A privilege log must provide “sufficient detail to permit a judgment as to whether the document is at least potentially protected from disclosure.” U.S. v. Constr. Prods. Research, Inc., 73 F.3d 464, 473 (2d Cir. 1996) (internal quotation marks and citation omitted). Failure to provide a sufficiently detailed privilege log will result in denial of a party's privilege claim.
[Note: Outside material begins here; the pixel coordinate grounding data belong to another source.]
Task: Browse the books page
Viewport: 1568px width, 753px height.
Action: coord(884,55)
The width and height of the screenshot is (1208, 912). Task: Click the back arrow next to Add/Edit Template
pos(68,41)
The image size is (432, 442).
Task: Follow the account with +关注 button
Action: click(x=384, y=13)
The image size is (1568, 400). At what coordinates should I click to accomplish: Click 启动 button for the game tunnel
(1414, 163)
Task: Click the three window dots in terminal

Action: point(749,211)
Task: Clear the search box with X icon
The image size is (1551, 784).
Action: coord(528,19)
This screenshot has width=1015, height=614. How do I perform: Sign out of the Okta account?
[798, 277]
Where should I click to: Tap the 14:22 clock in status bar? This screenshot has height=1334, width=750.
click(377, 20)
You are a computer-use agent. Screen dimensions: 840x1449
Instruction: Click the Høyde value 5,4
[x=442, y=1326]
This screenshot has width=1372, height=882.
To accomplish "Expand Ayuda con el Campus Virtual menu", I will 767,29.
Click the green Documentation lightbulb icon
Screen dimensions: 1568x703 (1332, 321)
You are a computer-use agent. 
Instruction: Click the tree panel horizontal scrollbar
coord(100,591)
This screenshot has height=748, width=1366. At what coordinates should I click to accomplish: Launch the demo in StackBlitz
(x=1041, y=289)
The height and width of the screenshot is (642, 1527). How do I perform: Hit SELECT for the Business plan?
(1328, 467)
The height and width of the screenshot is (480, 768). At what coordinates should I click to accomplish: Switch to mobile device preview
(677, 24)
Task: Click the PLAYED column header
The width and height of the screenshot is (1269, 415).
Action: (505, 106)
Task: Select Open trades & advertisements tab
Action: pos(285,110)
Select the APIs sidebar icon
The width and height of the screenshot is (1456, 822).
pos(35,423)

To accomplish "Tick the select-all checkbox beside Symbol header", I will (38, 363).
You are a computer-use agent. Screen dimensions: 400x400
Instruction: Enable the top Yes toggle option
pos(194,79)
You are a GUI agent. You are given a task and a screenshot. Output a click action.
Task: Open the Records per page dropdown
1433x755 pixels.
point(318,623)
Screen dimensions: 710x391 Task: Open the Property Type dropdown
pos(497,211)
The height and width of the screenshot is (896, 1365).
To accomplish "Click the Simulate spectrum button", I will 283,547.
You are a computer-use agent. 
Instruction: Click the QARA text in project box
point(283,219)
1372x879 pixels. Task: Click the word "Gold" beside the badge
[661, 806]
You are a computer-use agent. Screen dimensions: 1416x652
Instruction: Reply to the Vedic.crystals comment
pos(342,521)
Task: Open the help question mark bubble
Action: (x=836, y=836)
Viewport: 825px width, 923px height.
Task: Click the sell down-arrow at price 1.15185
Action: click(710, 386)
Id.
The privilege log provided by the WCDA in its April 1, 2009, letter sets forth a list, as follows:
1. Materials, notes, questions, legal research and similar records compiled and/or prepared by prosecutors in preparation for trial, which constitute attorney work product and internal confidential communications.
2. Printout of “Arrests Involving PO Ward”: This document lists the names of arrestees and the arrest charges, but does not contain sufficient information to ascertain whether the matters were ultimately sealed.
3. Criminal history reports (or “RAP sheet”) complied [sic] by the Division of Criminal Justice Services is exempt from disclosure under Executive Law § 837 [8] and 9 NYCRR 6150.4 [b] [6] (see also Public Officers Law § 87 [2] [b]).
4. Listing of video camera system, including the location of cameras, in effect at Greenburgh Police Department on January 21, 2006. Disclosure of this information would impair the integrity of the police department's video surveillance system.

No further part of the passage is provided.